Figure 4(A) Graph showing only the Haemophilus spp operational taxonomic units (OTUs) from each sample further identified to species level indicating the dominant Haemophilus spp was Haemophilus influenzae; all samples were from stable patients and each patient was only represented once. (B) Mean percentage of OTUs identified as Haemophilus spp in patients with mannose binding lectin (MBL) deficiency and patients without MBL deficiency. (C) One stable sample per patient classified according to GOLD 2011 Score, colour coded according to whether the sample had >40% Haemophilus spp OTUs. (D) The percentage of OTUs identified as Haemophilus spp compared with the number of exacerbations per year. (E,F) Sputum IL-1β and TNFα concentrations from stable patients with COPD (one sample per patient) stratified according to percentage of Haemophilus spp OTUs in sample. (G) Example of an exacerbation dominated by Haemophilus spp compared with a non-Haemophilus spp dominated exacerbation.

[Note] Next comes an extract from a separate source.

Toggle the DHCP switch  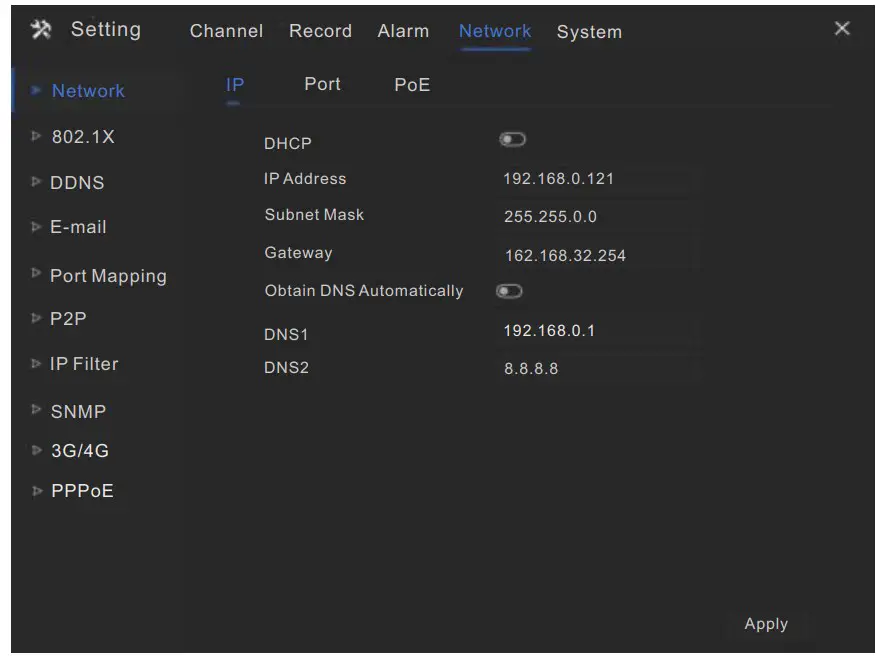coord(512,140)

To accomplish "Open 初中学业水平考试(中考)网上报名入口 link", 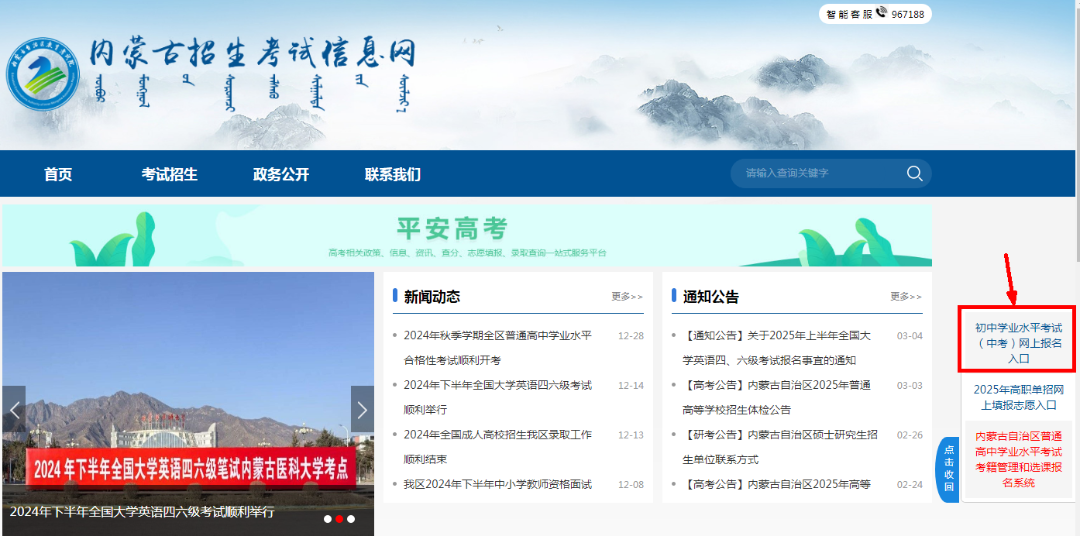I will (1018, 343).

Statistical analysis of microbiota data was carried out using the non-parametrical Spearman correlation and Mann-Whitney test, where appropriate; graphs show mean with SE.
Figure 5(A) Sputum EN-RAGE (S100A12) levels and (B:) IL-1β levels from stable patients with COPD grouped according to mannose binding lectin (MBL) genotype. Statistical analysis was carried out using the non-parametrical Mann-Whitney test.
Figure 6Binding of lectin pathway components to respiratory pathogens. Binding is expressed as a percentage of the positive control (acetylated bovine serum albumin for ficolin-2/ficolin-3 and mannan for mannose binding lectin (MBL)). Binding assays represent the mean with SE of three independent experiments performed in duplicate.